RedDogsBeg · 25/04/2019 19:20

There is no need to get so overly invested. Perhaps you should take your own advice BarbadosBrenda?

I appreciate it's no skin off your nose if the OP takes your opinions and advice and ends up in an even worse situation, others would rather the OP avoided that outcome.

AnyFucker · 25/04/2019 19:26

op how did the meeting go ?

MidsomerBurgers · 25/04/2019 19:28

@twitchticklingproblem

I work for the NHS and 2 long term colleagues got sacked recently for not engaging with the sickness disciplinary process.

amandacarnet · 26/04/2019 02:22

Any larger organisation has people phoning in distressed unable to come to work for lots of reasons such as bereavement,they have attempted suicide, been diagnosed with cancer, had a miscarriage, etc etc.
These are not unusual circumstances as is being suggested.

NorthEndGal · 26/04/2019 02:35

How did it go?

MidniteScribbler · 26/04/2019 04:50

FFS, I'm not even in the UK, but even I can figure out that she is not being disciplined for her pregnancy, but the fact she hasn't shown up to work for a week.

Sunshineandalltherainbows · 26/04/2019 06:19

I was very suddenly taken to hospital in an ambulance just over 2 years ago and ended up in intensive care with sepsis.
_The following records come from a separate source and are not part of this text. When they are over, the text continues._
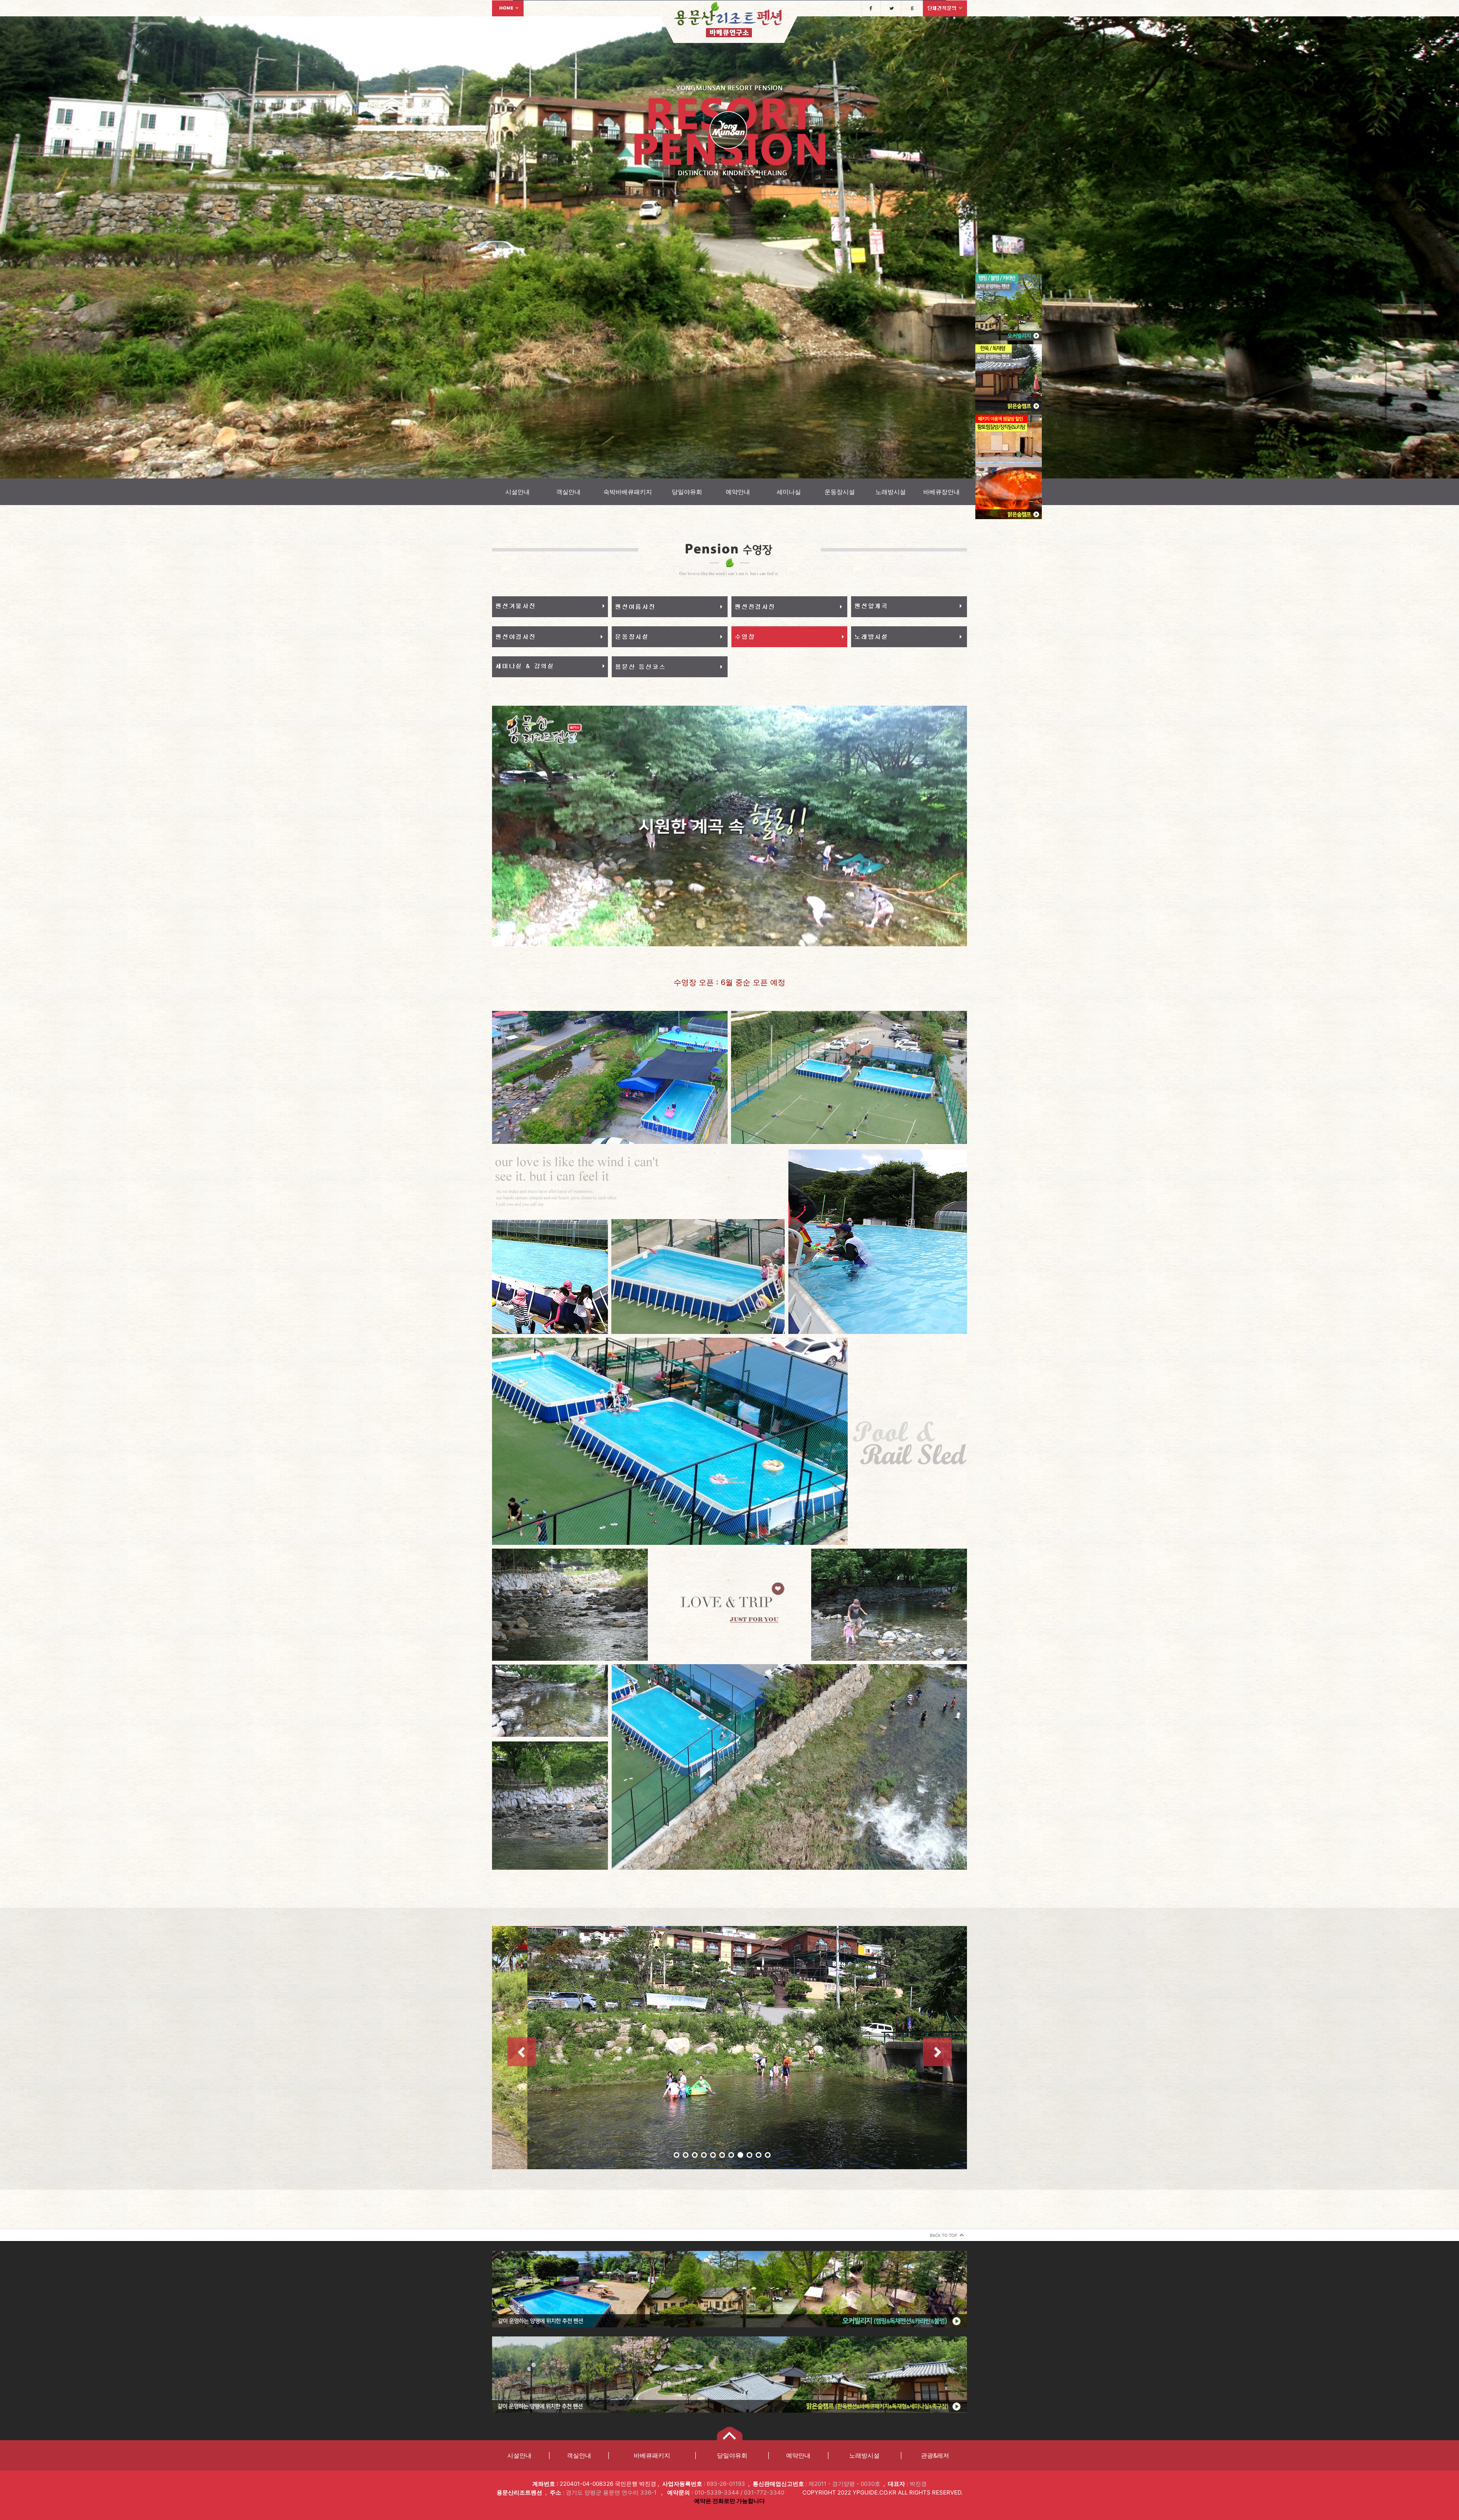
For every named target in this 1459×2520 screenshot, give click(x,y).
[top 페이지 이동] (945, 2234)
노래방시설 (890, 492)
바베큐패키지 (652, 2455)
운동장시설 (839, 492)
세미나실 (789, 492)
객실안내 (568, 492)
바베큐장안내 (941, 492)
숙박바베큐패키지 (627, 492)
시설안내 (517, 492)
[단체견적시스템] (945, 8)
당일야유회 (687, 492)
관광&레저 (935, 2455)
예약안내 (738, 492)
My husband called about 11am on Monday morning explaining just how ill I was and I remember getting several missed phone calls and voicemails saying I needed to contact work urgently as I hadn’t gone through sickness protocol. I was astonished I don’t even remember those days let alone be able to call anyone up. It actually made me so upset that I ended up looking for another job. Tbf when hr got involved my manager was told that what they had done was unacceptable and I was never held to account for not calling in due to being intensive care.

Sunshineandalltherainbows · 26/04/2019 06:20

Sorry posted too soon. Some people Just have to follow the rules by the letter no matter the situation, I hope it is able to be sorted without any disciplinary action.

JenniferJareau · 26/04/2019 06:22

For all those berating the manager, he may have had no choice. I worked somewhere with a daily management huddle where each department reported on results, issues and staff absence. If he said op was off and he had no idea of return, his own boss may have insisted on him following the AWOL process.

Going AWOL from work is also not that uncommon.